Records excerpted from a collection:
-- -- --
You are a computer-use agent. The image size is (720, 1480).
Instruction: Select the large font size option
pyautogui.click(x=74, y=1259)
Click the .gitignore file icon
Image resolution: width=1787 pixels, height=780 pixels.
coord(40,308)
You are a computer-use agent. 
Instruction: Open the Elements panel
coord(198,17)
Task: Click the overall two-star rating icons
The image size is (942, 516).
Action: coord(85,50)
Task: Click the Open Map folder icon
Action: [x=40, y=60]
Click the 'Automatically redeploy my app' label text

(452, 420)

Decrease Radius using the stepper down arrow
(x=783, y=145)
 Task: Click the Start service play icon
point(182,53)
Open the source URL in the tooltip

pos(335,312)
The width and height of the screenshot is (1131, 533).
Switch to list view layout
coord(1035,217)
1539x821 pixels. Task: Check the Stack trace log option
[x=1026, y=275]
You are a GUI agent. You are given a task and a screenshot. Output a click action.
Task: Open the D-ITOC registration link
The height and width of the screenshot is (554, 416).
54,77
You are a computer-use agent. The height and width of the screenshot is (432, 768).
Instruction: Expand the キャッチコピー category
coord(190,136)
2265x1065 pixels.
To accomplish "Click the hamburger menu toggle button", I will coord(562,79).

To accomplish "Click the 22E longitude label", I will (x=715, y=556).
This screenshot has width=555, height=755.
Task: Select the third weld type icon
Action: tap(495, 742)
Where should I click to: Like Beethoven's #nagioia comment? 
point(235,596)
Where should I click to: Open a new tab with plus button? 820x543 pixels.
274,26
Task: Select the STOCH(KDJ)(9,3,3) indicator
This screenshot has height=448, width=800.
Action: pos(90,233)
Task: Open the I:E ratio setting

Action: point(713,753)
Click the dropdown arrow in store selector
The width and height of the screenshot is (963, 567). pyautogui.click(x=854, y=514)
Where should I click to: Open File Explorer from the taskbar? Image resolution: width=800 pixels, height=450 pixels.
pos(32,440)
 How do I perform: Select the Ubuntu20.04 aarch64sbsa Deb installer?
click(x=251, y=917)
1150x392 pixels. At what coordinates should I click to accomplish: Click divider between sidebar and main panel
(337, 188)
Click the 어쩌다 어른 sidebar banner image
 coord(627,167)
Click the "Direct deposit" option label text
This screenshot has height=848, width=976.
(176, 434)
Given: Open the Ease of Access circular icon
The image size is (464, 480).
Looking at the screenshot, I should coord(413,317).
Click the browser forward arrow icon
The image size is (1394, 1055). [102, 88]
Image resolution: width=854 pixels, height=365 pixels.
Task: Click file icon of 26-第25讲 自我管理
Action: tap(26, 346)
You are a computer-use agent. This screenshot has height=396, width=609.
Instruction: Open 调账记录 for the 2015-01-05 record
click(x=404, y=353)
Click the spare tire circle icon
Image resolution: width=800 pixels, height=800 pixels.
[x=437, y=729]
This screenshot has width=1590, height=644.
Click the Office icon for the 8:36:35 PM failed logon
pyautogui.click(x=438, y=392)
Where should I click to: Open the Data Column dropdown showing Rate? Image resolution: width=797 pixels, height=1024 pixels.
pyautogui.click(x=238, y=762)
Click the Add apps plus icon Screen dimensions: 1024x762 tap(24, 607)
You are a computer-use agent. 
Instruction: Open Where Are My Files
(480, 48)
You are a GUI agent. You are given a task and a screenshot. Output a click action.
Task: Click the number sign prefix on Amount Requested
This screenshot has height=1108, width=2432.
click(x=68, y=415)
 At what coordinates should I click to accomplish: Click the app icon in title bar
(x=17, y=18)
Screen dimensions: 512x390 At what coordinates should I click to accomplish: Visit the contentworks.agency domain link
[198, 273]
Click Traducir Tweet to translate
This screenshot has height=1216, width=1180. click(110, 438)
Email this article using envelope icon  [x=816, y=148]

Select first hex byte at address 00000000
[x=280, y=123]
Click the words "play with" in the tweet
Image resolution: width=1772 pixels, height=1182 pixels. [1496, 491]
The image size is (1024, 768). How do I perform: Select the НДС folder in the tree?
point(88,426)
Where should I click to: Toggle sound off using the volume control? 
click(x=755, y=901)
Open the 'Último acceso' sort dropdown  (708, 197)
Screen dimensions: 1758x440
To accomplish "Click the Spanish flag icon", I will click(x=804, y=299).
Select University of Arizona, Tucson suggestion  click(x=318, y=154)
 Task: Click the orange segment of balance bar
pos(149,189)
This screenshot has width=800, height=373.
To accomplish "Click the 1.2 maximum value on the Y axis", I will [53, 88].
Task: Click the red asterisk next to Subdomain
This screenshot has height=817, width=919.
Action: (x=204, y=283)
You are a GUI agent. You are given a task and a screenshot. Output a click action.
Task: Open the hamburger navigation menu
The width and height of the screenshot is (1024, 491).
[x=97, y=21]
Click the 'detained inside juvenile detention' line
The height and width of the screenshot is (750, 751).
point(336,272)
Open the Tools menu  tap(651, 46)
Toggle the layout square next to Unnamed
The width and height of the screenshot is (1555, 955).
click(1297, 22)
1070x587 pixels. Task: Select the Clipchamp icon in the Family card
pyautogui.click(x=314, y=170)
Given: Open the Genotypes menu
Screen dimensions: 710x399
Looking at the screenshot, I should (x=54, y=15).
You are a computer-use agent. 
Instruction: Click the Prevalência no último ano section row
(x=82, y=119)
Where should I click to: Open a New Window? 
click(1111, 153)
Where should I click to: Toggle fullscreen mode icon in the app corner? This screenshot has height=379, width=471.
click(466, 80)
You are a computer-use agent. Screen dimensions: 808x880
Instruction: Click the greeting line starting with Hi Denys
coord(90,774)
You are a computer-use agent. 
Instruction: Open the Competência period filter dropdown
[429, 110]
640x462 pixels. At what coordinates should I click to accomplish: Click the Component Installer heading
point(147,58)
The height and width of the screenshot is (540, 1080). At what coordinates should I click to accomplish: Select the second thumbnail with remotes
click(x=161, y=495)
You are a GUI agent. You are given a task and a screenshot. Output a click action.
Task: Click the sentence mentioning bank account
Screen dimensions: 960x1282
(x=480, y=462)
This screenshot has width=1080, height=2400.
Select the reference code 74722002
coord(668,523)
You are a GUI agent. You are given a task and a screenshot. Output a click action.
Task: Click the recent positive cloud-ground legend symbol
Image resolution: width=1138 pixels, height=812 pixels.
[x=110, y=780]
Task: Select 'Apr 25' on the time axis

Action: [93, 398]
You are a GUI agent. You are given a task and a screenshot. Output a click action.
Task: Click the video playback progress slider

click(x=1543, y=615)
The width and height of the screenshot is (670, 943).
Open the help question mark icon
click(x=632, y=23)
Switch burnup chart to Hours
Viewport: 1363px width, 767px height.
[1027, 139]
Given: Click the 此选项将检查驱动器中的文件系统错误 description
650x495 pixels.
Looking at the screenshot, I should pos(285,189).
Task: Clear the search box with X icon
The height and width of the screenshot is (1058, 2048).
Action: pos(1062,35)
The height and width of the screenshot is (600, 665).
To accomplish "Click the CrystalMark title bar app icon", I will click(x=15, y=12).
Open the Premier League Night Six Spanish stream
-- -- --
_Task brief_:
Restate, please, word for word the span of records running from the first line to the line bearing "Task: Click the overall two-star rating icons", both included, and nothing outside it.

_Solution for this task_:
You are a computer-use agent. The image size is (720, 1480).
Instruction: Select the large font size option
pyautogui.click(x=74, y=1259)
Click the .gitignore file icon
Image resolution: width=1787 pixels, height=780 pixels.
coord(40,308)
You are a computer-use agent. 
Instruction: Open the Elements panel
coord(198,17)
Task: Click the overall two-star rating icons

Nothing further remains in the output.